Starting BLER simulation...

for ebnoIdx = 1:length(ebnoVec)
  ebno = ebnoVec(ebnoIdx);
  snr = convertSNR(ebno,"ebno",BitsPerSymbol=bitsPerSymbol,CodingRate=codeRate);
  snrdl = dlarray(repmat(snr,1,blocksPerIteration,n/bitsPerSymbol),"CBT");
  numUncodedErrors = zeros(1,3);
  numBlockErrors = zeros(1,3);
  numErrors = zeros(1,3);
  iteration = 1;
  while iteration <= maxNumBlocks/blocksPerIteration && all(numBlockErrors < targetBlockErrors)
    d = randi([0 1],k,blocksPerIteration);

    c = ldpcEncode(d,cfgLDPCEnc);

    % Conventional
    x = qammod(c,M,InputType="bit",UnitAveragePower=true);
    [y,no] = awgn(x,snr);
    z = qamdemod(y,M,UnitAveragePower=true,OutputType="llr",NoiseVariance=no);
    dHat = ldpcDecode(z,cfgLDPCDec,maxNumLDPCIter);
    err = d ~= dHat;
    numUncodedErrors(1,1) = numUncodedErrors(1,1) + sum(c~=(z<0),'all');
    numBlockErrors(1,1) = numBlockErrors(1,1) + sum(any(err));
    numErrors(1,1) = numErrors(1,1) + sum(err,'all');

    % AI - Conventional Training
    cdl = dlarray(permute(c,[3 2 1]),"CBT");
    llr = predict(net,cdl,snrdl);
    z = reshape(permute(extractdata(llr),[1 3 2]),[],blocksPerIteration);
    dHat = ldpcDecode(-z,cfgLDPCDec,maxNumLDPCIter);
    err = d ~= dHat;
    numUncodedErrors(1,2) = numUncodedErrors(1,2) + sum(c~=(z>0),'all');
    numBlockErrors(1,2) = numBlockErrors(1,2) + sum(any(err));
    numErrors(1,2) = numErrors(1,2) + sum(err,'all');

    % AI - RL-Based Training
    x = predict(txNet,cdl);
    C = size(x, 1);
    xC = complex(x(1:C/2, :, :), x(C/2+1:C, :, :));
    xCp = permute(stripdims(xC),[3 1 2]);
    [yCp,no] = awgn(xCp,snr);
    yC = ipermute(yCp,[3 1 2]);
    y = dlarray([real(yC); imag(yC)],x.dims());
    llr = predict(rxNet,y,dlarray(repmat(no,1,blocksPerIteration,n/bitsPerSymbol),"CBT"));    
    z = reshape(permute(extractdata(llr),[1 3 2]),[],blocksPerIteration);    
    dHat = ldpcDecode(-z,cfgLDPCDec,maxNumLDPCIter);
    err = d ~= dHat;
    numUncodedErrors(1,3) = numUncodedErrors(1,3) + sum(c~=(z>0),'all');
    numBlockErrors(1,3) = numBlockErrors(1,3) + sum(any(err));
    numErrors(1,3) = numErrors(1,3) + sum(err,'all');

    iteration = iteration + 1;
  end
  bler(ebnoIdx,:) = numBlockErrors / ((iteration-1)*blocksPerIteration);
  ber(ebnoIdx,:) = numErrors / ((iteration-1)*blocksPerIteration*k);
  berUncoded(ebnoIdx,:) = numUncodedErrors / ((iteration-1)*blocksPerIteration*n);
  blerEllapsedTime = seconds(toc(blerStartTime));
  blerEllapsedTime.Format = "hh:mm:ss.S";
  disp(string(blerEllapsedTime) + " - Eb/No = " + ebno + "dB")

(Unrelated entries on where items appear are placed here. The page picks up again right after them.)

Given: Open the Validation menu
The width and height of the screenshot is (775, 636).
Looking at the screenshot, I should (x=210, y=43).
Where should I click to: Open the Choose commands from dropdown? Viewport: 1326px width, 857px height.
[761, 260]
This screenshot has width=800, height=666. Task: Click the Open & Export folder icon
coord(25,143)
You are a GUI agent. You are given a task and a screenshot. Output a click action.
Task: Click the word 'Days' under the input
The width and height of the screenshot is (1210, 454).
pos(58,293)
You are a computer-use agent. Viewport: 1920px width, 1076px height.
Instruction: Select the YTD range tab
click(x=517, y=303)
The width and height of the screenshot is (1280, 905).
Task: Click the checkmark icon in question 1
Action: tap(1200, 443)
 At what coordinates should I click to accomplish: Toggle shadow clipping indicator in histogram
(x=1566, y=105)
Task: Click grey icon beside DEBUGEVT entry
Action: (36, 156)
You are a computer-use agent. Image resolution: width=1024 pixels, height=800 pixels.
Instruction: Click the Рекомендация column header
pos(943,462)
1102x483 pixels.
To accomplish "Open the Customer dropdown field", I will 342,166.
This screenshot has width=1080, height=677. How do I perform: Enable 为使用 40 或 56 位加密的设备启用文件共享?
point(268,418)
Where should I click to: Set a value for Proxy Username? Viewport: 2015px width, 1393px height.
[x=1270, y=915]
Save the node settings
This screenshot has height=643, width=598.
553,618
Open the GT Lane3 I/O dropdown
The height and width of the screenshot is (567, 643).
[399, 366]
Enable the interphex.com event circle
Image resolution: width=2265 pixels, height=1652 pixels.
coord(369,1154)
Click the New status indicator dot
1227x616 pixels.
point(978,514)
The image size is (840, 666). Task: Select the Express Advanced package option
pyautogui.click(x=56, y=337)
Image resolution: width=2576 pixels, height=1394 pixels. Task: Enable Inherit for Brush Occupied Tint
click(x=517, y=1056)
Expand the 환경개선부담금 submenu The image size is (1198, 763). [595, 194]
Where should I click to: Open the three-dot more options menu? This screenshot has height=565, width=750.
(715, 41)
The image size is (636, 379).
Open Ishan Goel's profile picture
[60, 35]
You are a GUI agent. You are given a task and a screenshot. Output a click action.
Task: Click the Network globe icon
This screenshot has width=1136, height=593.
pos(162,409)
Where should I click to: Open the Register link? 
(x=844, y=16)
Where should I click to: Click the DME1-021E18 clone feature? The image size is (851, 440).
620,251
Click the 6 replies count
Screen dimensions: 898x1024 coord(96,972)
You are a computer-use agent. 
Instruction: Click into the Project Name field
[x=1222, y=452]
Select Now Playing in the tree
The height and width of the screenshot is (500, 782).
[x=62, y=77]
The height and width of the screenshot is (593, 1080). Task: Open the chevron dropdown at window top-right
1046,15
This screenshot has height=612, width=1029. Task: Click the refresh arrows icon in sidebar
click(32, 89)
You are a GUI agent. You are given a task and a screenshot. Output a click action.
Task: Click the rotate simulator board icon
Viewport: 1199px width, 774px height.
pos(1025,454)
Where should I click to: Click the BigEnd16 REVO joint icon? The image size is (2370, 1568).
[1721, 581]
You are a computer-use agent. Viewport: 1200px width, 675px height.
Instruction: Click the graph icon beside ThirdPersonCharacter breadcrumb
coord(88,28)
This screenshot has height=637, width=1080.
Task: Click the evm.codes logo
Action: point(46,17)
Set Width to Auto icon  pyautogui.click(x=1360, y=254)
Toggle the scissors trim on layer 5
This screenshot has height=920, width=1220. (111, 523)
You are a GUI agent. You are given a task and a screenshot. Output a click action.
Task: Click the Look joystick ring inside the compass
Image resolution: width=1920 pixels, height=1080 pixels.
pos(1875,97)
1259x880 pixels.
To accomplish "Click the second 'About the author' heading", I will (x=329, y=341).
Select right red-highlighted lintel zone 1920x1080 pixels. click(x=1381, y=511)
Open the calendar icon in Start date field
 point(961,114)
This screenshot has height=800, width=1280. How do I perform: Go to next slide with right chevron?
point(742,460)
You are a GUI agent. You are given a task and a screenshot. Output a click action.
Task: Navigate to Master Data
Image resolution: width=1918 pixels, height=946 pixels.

  addpoints(blerPlotter,ebno,bler(ebnoIdx,1),bler(ebnoIdx,2),bler(ebnoIdx,3), ...
    berUncoded(ebnoIdx,1),berUncoded(ebnoIdx,2),berUncoded(ebnoIdx,3));
end

00:00:02.4 - Eb/No = 5dB
00:00:04.0 - Eb/No = 5.5dB
00:00:05.7 - Eb/No = 6dB
00:00:07.8 - Eb/No = 6.5dB
00:00:10.9 - Eb/No = 7dB
00:00:29.8 - Eb/No = 7.5dB
00:00:57.0 - Eb/No = 8dB

BLER curves show that the conventional autoencoder, which has full knowledge of the differentiable channel, outperforms the baseline system by about 0.7dB at 10% BLER. The RL-based autoencoder, which does not have the channel model, performs within 0.1 dB of the conventional autoencoder.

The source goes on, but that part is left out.